Magnus Fédorovitch posa sur la table la petite boîte qui contenait sa clef et nous dit en nous lançant un regard en dessous :
— J’ai trouvé une autre définition.
— Laquelle ? demandai-je.
— C’est une sorte de poésie. Mais sans rime. Vous voulez l’écouter ?
— Bien sûr, dit Roman.
Magnus Fédorovitch sortit son calepin et lut d’une voix hésitante :
— Je n’ai rien compris, dit Roman. Laissez-moi le lire.
Magnus lui donna son carnet en expliquant :
— C’est de Christopher Log, traduit de l’anglais.
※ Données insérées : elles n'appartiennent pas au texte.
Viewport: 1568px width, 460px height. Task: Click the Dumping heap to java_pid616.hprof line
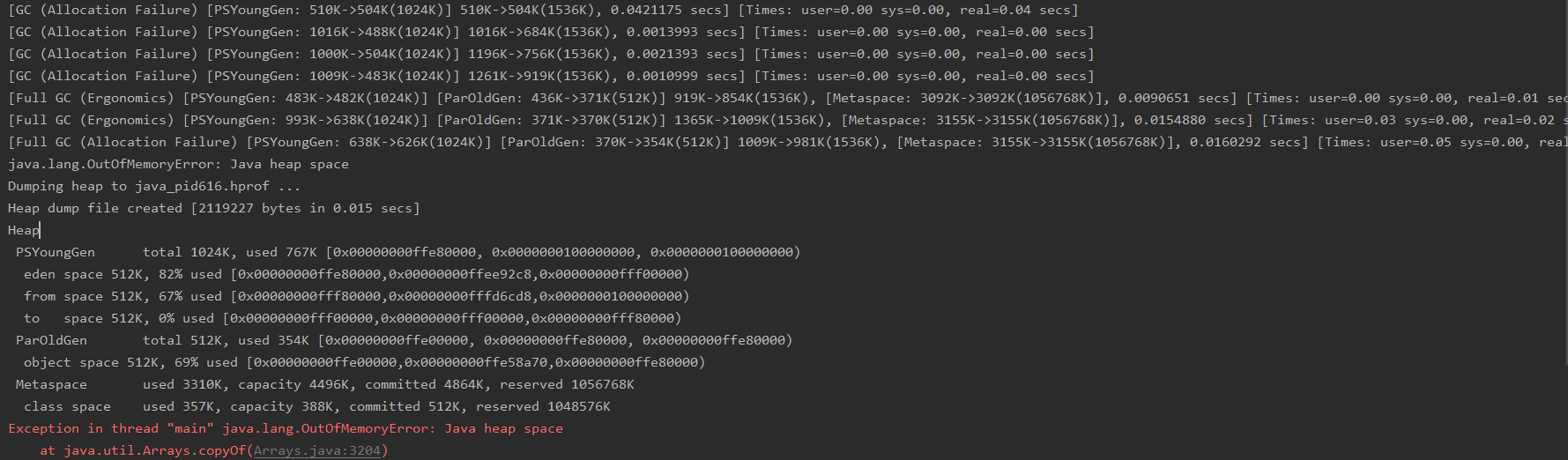click(x=154, y=186)
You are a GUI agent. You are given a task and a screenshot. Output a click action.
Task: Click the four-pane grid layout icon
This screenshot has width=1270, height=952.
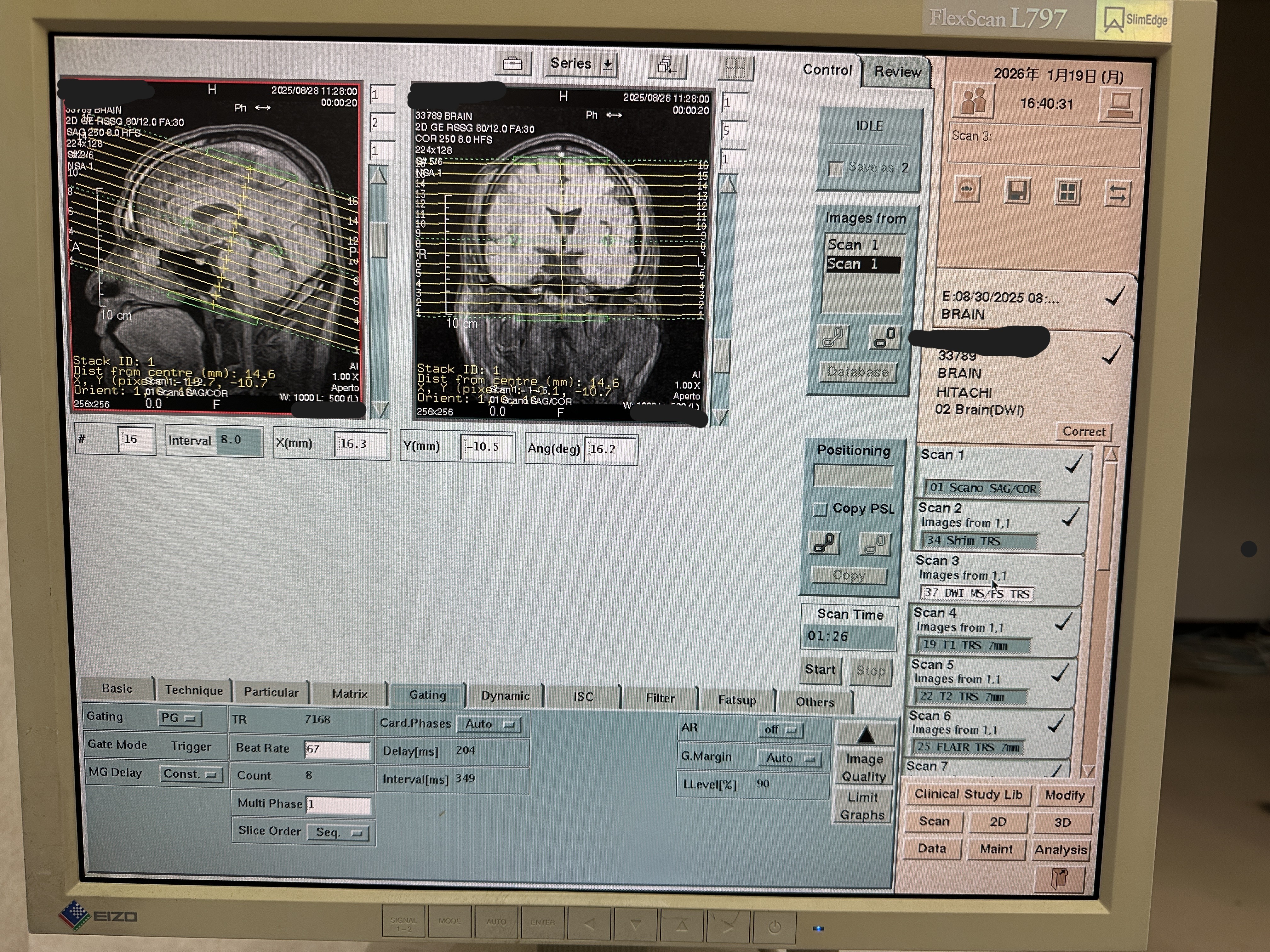point(1067,192)
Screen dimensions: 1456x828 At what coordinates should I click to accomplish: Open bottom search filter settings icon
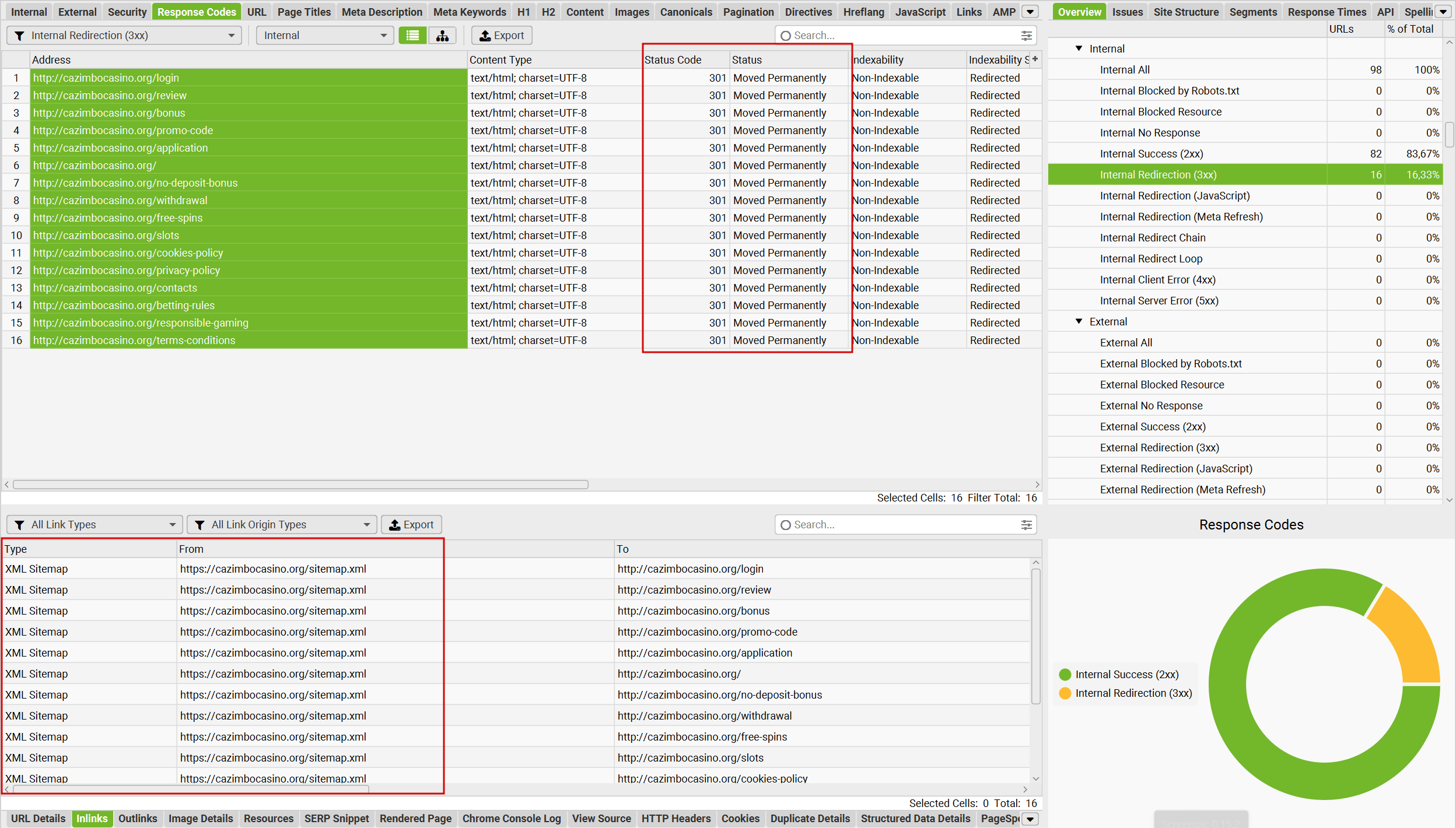pyautogui.click(x=1027, y=525)
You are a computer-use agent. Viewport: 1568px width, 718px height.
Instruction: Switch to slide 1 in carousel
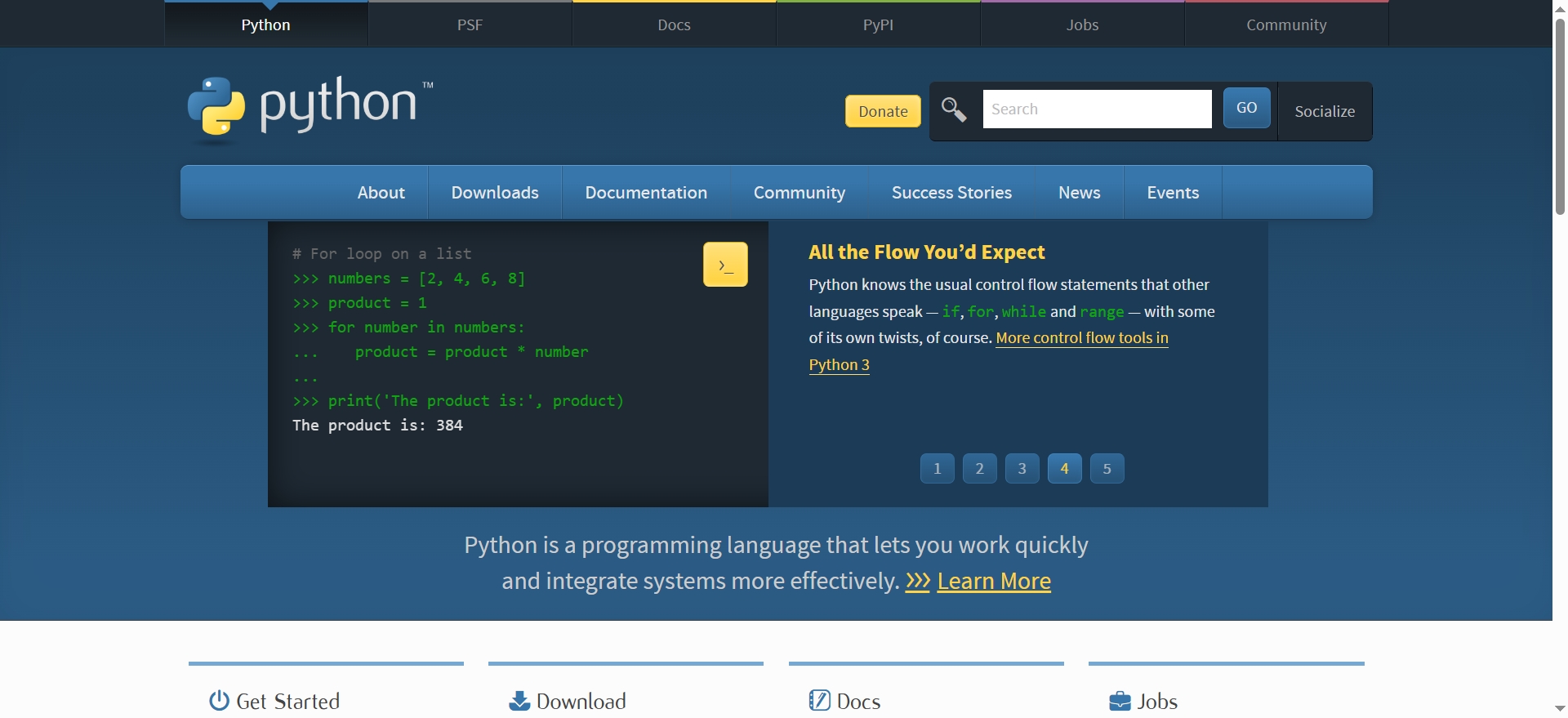[937, 469]
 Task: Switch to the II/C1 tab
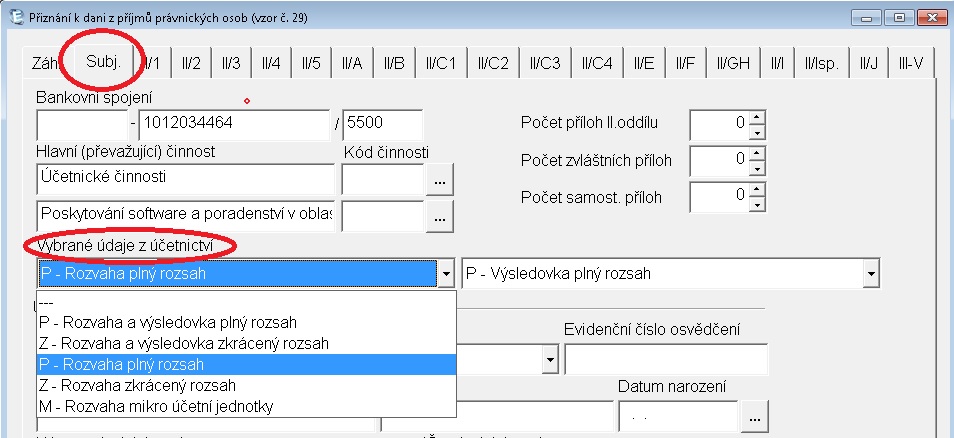[438, 63]
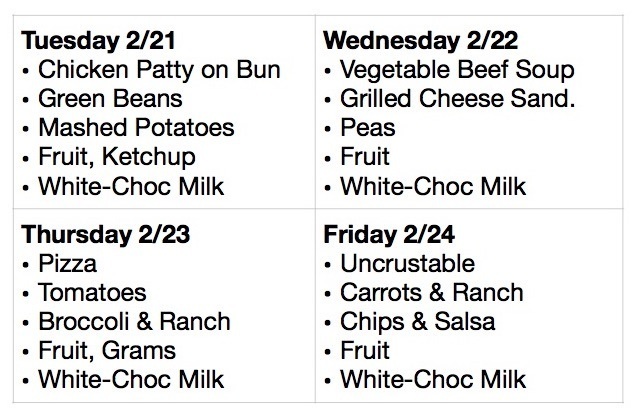Click the Uncrustable item
This screenshot has width=637, height=418.
coord(407,264)

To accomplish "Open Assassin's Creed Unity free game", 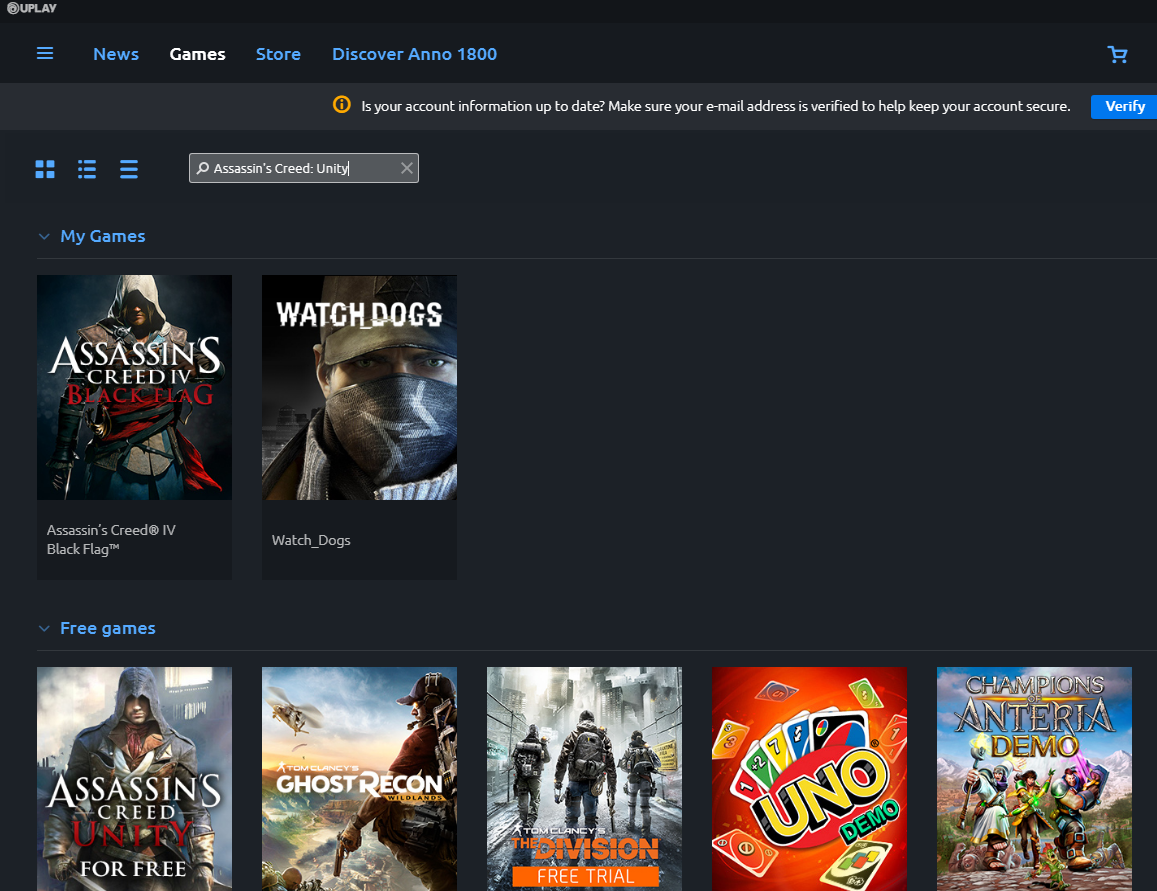I will (134, 778).

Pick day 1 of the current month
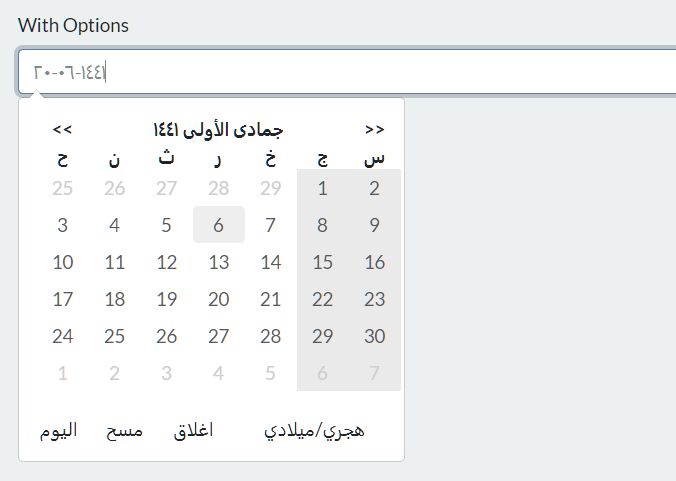pos(322,188)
— De très beaux vers, dit Roman.
Redkine soupira :
— Certains le disent, d’autres non.
— C’est pénible, dis-je compréhensif.
— N’est-ce pas ? Comment lier tout cela ? D’une jeune fille entendre le chant … Et pas n’importe quel chant, il faut que la fille soit jeune, qu’elle se trouve hors du chemin, et seulement après qu’elle lui a demandé son chemin … Est-ce que c’est possible ? Peut-on algorithmiser des choses pareilles ?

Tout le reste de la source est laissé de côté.